On 09/02/2021 09:55, John Rumm wrote:
On 08/02/2021 22:35, Paul wrote:
Tim Streater wrote:
On 08 Feb 2021 at 16:32:11 GMT, Andrew
wrote:

They could mount the land-based windmills on giant concrete 'sleds'
running on rails. When it is windy the sled moves itself up the incline
and then has the capability to generate power as it runs back down
again ? :-)

Didn't I see a report about a US scheme that involved storing energy
by having
a railway line going up a long slope (few miles IIRC) and allowing
trucks with
20 ton blocks of concrete on to roll down the hill to generate volts
as they
went?


There's this one

https://www.ien.com/product-developm...y-than-it-uses


Might be the same one.

https://arstechnica.com/cars/2017/09...ctric-vehicle/


It's a transportation job, with net energy output.

The truck never needs to be charged, and in fact
at night, it needs to empty the battery out so
there is room for charging it via regeneration,
the next day. The truck drives uphill empty, and
that takes less energy than is regeneratively
generated by driving downhill with a full load
in the back.
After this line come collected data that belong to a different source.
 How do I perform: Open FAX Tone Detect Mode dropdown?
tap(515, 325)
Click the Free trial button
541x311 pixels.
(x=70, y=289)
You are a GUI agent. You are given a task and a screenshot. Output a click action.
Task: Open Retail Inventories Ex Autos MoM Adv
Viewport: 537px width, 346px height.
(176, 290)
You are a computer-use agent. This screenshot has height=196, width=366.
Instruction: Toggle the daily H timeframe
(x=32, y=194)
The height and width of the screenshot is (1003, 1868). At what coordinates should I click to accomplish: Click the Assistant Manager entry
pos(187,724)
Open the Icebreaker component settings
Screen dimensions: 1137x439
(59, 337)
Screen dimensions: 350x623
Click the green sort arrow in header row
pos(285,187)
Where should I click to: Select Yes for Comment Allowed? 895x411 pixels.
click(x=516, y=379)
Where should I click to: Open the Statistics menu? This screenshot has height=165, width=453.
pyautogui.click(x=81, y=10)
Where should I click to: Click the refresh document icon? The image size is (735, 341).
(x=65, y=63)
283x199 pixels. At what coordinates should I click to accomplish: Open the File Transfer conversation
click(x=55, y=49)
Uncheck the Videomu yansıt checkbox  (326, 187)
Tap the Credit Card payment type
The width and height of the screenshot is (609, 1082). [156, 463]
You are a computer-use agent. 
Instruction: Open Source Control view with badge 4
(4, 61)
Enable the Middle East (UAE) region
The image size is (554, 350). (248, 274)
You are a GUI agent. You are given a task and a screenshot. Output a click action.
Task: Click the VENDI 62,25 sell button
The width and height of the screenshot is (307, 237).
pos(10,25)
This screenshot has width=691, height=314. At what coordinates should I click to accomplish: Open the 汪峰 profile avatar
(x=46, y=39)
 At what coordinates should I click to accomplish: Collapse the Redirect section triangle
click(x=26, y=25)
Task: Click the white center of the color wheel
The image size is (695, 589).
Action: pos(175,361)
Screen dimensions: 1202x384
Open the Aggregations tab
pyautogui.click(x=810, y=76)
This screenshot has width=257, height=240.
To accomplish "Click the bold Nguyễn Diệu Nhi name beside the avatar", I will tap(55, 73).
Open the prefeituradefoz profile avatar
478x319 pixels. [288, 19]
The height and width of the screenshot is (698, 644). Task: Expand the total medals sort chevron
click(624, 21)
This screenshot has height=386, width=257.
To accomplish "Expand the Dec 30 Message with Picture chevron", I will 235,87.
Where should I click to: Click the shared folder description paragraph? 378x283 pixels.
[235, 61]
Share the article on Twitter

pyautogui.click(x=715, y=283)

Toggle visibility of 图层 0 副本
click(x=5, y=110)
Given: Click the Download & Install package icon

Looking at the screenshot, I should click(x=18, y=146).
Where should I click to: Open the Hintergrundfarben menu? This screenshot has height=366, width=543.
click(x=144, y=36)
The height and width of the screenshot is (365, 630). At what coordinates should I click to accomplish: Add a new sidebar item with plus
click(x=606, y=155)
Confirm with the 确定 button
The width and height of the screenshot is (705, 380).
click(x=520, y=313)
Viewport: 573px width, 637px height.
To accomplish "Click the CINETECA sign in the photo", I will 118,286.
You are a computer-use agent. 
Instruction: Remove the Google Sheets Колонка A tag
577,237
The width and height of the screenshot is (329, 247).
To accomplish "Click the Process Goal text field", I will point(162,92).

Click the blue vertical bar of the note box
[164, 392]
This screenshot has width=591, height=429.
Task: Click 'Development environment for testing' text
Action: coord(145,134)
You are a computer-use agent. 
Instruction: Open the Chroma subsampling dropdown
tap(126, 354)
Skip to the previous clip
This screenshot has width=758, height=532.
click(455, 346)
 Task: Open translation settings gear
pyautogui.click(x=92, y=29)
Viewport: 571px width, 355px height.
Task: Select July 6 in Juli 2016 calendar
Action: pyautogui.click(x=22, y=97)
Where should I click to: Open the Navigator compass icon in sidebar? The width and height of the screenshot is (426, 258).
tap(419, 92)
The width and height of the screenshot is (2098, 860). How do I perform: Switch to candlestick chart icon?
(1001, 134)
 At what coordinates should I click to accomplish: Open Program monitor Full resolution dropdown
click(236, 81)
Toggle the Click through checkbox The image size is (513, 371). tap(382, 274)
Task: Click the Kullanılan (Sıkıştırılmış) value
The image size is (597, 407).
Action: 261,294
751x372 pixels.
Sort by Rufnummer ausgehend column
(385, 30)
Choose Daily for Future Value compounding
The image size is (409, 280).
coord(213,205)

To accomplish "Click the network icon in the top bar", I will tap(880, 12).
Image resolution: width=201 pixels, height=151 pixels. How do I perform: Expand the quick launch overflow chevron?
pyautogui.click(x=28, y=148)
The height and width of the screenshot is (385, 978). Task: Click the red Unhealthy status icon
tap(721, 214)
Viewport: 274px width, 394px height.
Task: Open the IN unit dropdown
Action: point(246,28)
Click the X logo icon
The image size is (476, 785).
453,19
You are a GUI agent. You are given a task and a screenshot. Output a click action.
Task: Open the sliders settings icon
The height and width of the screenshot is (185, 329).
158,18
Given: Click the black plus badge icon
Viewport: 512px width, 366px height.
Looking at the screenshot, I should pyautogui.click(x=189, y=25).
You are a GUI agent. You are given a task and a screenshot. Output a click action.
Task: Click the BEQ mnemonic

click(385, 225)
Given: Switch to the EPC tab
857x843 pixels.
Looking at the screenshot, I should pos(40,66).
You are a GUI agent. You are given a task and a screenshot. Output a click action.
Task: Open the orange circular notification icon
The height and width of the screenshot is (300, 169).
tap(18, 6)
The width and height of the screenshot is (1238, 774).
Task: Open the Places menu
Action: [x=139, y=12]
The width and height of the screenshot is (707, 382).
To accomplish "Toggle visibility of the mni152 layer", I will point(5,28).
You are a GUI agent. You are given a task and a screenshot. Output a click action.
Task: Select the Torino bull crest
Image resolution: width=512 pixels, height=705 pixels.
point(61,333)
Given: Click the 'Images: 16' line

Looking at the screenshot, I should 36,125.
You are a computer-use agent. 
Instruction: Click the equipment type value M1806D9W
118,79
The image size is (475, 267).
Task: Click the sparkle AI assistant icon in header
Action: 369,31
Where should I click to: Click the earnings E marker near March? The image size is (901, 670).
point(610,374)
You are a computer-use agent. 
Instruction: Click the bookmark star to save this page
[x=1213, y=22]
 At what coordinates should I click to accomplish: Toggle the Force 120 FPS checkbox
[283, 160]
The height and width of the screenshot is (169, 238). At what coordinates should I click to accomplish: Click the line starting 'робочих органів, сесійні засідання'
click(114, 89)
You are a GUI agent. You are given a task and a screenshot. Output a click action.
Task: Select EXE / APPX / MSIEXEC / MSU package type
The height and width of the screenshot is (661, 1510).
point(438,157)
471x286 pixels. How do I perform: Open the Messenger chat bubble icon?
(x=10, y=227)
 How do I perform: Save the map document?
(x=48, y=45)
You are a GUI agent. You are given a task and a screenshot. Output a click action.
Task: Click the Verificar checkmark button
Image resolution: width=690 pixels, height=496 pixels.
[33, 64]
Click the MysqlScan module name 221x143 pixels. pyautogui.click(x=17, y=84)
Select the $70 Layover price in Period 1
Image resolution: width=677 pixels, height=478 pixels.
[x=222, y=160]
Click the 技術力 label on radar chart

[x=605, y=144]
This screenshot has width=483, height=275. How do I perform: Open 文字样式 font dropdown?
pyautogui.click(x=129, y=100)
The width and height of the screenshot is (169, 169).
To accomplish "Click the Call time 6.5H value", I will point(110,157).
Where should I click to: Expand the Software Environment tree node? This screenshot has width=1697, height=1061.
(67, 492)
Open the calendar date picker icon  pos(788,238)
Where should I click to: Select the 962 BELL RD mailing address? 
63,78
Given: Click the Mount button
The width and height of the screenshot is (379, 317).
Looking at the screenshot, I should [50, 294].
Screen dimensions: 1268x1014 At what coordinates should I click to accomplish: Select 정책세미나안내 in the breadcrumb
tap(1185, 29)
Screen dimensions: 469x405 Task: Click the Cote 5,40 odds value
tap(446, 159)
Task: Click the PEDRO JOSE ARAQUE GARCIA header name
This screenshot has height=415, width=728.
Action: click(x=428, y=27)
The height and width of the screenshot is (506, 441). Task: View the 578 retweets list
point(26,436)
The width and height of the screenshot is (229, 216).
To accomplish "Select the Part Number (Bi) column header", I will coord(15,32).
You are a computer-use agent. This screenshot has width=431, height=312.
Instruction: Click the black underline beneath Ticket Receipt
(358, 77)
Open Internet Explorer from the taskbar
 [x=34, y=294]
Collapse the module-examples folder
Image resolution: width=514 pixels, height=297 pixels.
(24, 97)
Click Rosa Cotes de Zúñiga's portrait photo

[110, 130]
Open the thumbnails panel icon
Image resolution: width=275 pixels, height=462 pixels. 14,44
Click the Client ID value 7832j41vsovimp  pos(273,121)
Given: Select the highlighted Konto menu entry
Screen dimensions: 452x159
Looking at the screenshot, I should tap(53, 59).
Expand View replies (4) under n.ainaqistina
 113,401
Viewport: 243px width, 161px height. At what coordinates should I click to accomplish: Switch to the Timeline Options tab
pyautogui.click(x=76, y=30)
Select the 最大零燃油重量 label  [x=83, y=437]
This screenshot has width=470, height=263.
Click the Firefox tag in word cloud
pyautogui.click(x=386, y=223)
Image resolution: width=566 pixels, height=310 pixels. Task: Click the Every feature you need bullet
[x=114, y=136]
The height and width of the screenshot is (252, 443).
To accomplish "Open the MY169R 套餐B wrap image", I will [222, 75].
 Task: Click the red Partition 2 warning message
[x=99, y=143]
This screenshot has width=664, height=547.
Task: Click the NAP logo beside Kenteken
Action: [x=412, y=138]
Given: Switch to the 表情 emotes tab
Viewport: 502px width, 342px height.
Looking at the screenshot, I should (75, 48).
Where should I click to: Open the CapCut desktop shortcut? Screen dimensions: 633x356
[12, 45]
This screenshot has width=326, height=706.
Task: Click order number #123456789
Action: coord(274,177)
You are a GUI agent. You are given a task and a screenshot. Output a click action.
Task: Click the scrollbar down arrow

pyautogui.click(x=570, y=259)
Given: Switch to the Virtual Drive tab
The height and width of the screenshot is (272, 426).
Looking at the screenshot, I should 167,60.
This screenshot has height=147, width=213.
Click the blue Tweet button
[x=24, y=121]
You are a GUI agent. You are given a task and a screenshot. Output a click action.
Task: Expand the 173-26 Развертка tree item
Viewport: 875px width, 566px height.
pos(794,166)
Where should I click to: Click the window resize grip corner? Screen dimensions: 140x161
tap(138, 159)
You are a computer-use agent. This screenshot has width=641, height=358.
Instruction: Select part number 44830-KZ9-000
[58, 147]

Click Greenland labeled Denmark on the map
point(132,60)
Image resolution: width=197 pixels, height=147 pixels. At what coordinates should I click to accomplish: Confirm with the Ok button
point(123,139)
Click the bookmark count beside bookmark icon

All thanks to electric motors that
function as motors or as generators.


I wonder how many quarrys have that kind of setup where the raw material
needs to be transported *down* from the quarry?

I would expect a large proportion to have a more traditional arrangement
where rock needs to be hauled out of a big hole in the ground, rather
than the transportation of a mountain top down hill!


Which still doesn't mean that the bottom of the quarry isn't higher than
the surrounding land that the trucks are taking it to, with loads being
transported up from the quarry to the exit and then back down further
than it came up.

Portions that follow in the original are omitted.